Input material »
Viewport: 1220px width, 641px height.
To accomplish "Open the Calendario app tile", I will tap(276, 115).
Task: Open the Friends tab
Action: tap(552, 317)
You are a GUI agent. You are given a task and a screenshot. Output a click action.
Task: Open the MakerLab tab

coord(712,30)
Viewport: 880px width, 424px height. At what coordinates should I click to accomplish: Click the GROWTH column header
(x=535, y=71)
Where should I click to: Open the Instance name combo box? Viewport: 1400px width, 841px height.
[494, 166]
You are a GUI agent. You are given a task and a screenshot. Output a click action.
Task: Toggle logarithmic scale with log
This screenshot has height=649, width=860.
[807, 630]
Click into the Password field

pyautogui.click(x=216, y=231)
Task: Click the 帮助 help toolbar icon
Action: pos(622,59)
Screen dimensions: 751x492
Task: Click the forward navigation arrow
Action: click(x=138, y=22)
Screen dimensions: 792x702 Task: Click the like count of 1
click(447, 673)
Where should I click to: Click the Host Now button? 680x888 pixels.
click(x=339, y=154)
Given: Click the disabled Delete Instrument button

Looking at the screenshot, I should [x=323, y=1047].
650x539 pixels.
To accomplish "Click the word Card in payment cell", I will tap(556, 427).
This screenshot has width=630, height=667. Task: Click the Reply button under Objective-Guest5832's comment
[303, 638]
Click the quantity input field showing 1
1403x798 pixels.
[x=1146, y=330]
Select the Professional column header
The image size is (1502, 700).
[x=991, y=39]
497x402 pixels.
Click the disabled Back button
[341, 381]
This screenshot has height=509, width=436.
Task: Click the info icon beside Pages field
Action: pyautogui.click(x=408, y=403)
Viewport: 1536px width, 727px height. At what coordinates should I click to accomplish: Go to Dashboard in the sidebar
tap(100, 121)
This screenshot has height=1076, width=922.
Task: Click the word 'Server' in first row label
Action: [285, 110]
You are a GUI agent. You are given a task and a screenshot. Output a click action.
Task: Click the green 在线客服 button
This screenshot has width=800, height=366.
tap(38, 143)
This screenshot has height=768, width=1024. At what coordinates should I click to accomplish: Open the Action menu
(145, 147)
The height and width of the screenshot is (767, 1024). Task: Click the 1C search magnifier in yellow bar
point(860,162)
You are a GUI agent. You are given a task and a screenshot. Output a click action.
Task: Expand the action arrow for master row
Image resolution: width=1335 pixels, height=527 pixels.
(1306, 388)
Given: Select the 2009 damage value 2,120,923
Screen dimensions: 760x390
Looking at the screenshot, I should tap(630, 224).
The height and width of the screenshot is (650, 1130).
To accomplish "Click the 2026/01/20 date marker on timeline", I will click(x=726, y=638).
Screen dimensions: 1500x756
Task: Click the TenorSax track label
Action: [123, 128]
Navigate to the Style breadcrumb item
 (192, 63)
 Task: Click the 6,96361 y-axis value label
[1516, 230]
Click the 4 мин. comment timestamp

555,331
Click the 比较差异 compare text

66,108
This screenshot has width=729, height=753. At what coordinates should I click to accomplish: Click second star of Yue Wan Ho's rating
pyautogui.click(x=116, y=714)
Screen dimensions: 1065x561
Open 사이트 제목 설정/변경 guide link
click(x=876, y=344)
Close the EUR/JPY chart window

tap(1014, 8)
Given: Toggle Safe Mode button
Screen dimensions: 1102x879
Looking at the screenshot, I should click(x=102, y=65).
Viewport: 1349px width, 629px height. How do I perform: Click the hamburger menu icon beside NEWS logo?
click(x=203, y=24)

What needs to be done » For the word "Toggle", find every line in the data that holds it and copy that line.

Completed task »
Task: Toggle logarithmic scale with log
Given: Toggle Safe Mode button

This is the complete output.